**REQUIRED ACTION**. Some of the lines below need repeating. Reproduce exactly those between the lines holding "Click the Pending order status value" and "Select the Summary step", inclusive.
━━━━━ DATA SHOWN
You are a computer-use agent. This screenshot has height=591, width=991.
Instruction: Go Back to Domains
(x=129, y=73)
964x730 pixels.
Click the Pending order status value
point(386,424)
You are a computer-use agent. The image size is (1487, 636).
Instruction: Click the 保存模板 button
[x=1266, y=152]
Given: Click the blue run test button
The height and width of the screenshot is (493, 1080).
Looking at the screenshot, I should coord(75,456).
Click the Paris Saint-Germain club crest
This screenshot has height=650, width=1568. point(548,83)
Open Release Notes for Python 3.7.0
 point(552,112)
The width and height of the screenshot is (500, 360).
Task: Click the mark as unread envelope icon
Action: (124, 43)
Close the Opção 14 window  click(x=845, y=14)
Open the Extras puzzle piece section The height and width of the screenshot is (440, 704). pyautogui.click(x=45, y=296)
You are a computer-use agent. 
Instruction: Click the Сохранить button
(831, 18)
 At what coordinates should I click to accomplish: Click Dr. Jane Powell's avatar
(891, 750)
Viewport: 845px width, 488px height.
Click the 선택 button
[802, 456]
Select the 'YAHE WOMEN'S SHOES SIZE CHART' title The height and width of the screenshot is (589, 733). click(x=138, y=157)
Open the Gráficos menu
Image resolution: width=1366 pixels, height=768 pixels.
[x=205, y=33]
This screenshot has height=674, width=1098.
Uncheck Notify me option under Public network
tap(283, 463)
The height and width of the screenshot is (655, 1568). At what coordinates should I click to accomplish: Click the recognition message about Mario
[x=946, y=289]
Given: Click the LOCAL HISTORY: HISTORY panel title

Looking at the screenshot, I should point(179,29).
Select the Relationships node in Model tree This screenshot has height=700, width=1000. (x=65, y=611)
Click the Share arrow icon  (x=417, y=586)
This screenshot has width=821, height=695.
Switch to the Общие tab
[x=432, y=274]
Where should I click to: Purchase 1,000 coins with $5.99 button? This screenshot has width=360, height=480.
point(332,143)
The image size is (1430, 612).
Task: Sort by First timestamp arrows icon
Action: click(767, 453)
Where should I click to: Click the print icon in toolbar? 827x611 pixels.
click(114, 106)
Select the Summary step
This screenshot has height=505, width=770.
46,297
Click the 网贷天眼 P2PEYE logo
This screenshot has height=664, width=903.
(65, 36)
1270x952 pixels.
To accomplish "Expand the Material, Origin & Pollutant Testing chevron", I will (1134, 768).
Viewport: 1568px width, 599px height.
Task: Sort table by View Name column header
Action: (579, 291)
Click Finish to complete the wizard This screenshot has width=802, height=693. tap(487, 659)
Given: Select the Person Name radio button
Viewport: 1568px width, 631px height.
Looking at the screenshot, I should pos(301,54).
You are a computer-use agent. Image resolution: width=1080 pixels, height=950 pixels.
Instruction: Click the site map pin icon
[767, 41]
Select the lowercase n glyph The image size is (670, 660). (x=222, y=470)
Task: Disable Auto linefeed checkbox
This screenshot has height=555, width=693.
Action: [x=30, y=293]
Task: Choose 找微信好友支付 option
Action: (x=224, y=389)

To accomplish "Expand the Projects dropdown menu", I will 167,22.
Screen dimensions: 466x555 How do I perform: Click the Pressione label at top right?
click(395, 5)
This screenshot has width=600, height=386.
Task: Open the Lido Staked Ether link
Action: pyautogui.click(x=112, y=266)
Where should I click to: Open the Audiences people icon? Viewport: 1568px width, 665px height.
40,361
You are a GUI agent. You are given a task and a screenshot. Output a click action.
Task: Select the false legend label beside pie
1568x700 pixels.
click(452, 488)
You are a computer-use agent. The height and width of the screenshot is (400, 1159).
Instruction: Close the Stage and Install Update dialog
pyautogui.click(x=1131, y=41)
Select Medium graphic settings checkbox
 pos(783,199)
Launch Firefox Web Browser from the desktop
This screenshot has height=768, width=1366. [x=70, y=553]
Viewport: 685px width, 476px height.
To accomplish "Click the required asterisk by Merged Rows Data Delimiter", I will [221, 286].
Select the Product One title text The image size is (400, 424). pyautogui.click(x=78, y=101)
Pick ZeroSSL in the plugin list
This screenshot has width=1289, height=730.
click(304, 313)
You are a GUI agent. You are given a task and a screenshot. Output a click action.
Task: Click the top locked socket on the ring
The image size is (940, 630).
━━━━━━━━━━
**SOLUTION TO THE PROBLEM**.
Click the Pending order status value
point(386,424)
You are a computer-use agent. The image size is (1487, 636).
Instruction: Click the 保存模板 button
[x=1266, y=152]
Given: Click the blue run test button
The height and width of the screenshot is (493, 1080).
Looking at the screenshot, I should coord(75,456).
Click the Paris Saint-Germain club crest
This screenshot has height=650, width=1568. point(548,83)
Open Release Notes for Python 3.7.0
 point(552,112)
The width and height of the screenshot is (500, 360).
Task: Click the mark as unread envelope icon
Action: (124, 43)
Close the Opção 14 window  click(x=845, y=14)
Open the Extras puzzle piece section The height and width of the screenshot is (440, 704). pyautogui.click(x=45, y=296)
You are a computer-use agent. 
Instruction: Click the Сохранить button
(831, 18)
 At what coordinates should I click to accomplish: Click Dr. Jane Powell's avatar
(891, 750)
Viewport: 845px width, 488px height.
Click the 선택 button
[802, 456]
Select the 'YAHE WOMEN'S SHOES SIZE CHART' title The height and width of the screenshot is (589, 733). click(x=138, y=157)
Open the Gráficos menu
Image resolution: width=1366 pixels, height=768 pixels.
[x=205, y=33]
This screenshot has height=674, width=1098.
Uncheck Notify me option under Public network
tap(283, 463)
The height and width of the screenshot is (655, 1568). At what coordinates should I click to accomplish: Click the recognition message about Mario
[x=946, y=289]
Given: Click the LOCAL HISTORY: HISTORY panel title

Looking at the screenshot, I should point(179,29).
Select the Relationships node in Model tree This screenshot has height=700, width=1000. (x=65, y=611)
Click the Share arrow icon  (x=417, y=586)
This screenshot has width=821, height=695.
Switch to the Общие tab
[x=432, y=274]
Where should I click to: Purchase 1,000 coins with $5.99 button? This screenshot has width=360, height=480.
point(332,143)
The image size is (1430, 612).
Task: Sort by First timestamp arrows icon
Action: click(767, 453)
Where should I click to: Click the print icon in toolbar? 827x611 pixels.
click(114, 106)
Select the Summary step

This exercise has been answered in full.